| What the exercise asks |
Among the entries that follow, some lines contain the word "agent". Show all of them.

| Stored data |

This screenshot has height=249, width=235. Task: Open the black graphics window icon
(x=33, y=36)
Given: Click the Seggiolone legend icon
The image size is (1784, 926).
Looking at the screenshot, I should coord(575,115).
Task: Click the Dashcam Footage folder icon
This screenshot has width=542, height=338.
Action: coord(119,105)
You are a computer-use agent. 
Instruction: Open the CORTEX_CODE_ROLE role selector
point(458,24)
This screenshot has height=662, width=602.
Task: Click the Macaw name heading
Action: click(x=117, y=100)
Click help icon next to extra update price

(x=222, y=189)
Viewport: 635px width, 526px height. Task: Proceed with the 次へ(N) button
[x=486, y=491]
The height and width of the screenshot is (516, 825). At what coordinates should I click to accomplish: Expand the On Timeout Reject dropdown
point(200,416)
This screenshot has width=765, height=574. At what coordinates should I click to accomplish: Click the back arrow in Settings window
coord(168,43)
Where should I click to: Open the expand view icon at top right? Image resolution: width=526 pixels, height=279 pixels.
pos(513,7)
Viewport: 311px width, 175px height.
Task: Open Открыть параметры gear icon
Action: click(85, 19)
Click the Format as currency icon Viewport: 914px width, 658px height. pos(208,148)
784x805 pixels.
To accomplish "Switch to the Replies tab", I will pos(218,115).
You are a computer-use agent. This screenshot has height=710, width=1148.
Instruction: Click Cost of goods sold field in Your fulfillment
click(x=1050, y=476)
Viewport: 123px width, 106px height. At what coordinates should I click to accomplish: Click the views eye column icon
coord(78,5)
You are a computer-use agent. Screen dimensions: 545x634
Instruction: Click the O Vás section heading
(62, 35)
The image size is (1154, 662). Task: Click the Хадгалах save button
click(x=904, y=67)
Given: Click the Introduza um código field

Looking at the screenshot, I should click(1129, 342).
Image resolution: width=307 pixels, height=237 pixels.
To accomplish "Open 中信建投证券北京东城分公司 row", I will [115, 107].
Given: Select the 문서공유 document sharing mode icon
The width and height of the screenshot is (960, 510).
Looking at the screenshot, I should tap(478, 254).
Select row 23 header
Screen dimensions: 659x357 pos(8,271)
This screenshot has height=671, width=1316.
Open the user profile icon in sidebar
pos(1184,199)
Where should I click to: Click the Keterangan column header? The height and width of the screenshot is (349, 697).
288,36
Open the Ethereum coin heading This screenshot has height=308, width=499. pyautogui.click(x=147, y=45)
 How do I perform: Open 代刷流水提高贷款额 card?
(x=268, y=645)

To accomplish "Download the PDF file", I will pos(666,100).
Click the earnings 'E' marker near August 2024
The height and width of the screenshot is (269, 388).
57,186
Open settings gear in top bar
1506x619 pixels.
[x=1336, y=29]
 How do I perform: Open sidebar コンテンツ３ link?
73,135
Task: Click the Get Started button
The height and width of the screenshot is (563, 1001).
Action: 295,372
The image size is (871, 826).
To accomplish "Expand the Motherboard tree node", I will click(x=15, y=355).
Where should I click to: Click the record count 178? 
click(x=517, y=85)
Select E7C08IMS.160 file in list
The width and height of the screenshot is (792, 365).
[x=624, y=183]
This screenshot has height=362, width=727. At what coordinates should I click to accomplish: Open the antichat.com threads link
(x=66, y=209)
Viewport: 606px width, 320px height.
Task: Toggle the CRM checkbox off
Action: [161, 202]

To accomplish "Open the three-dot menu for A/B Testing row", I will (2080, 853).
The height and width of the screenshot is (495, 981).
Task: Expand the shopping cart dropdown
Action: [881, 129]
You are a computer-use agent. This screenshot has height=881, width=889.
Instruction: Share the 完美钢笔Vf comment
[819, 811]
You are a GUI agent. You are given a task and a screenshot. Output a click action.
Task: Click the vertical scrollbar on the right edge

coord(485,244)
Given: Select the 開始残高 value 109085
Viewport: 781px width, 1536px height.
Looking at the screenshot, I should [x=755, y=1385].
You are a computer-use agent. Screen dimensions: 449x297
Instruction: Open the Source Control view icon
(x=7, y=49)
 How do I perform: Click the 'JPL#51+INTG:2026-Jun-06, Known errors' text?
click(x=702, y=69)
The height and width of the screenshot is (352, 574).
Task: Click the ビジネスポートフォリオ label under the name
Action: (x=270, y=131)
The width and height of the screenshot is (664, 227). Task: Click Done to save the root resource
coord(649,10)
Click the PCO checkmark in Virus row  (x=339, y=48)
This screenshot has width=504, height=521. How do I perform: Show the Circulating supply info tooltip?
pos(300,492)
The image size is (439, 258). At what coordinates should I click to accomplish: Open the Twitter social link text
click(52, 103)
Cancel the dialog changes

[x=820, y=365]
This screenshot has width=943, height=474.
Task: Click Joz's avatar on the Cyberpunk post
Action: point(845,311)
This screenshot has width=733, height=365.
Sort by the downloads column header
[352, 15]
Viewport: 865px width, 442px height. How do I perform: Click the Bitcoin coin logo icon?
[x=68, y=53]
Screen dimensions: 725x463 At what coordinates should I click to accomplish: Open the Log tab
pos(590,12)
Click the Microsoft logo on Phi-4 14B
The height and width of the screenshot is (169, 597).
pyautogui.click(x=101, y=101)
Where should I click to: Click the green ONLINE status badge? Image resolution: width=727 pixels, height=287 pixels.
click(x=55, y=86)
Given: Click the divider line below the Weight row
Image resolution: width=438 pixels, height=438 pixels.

| Reply |
You are a computer-use agent. 
You are a computer-use agent. This screenshot has height=710, width=1148.
You are a computer-use agent. Screen dimensions: 545x634
You are a computer-use agent. This screenshot has height=881, width=889.
You are a GUI agent. You are given a task and a screenshot. Output a click action.
You are a computer-use agent. Screen dimensions: 449x297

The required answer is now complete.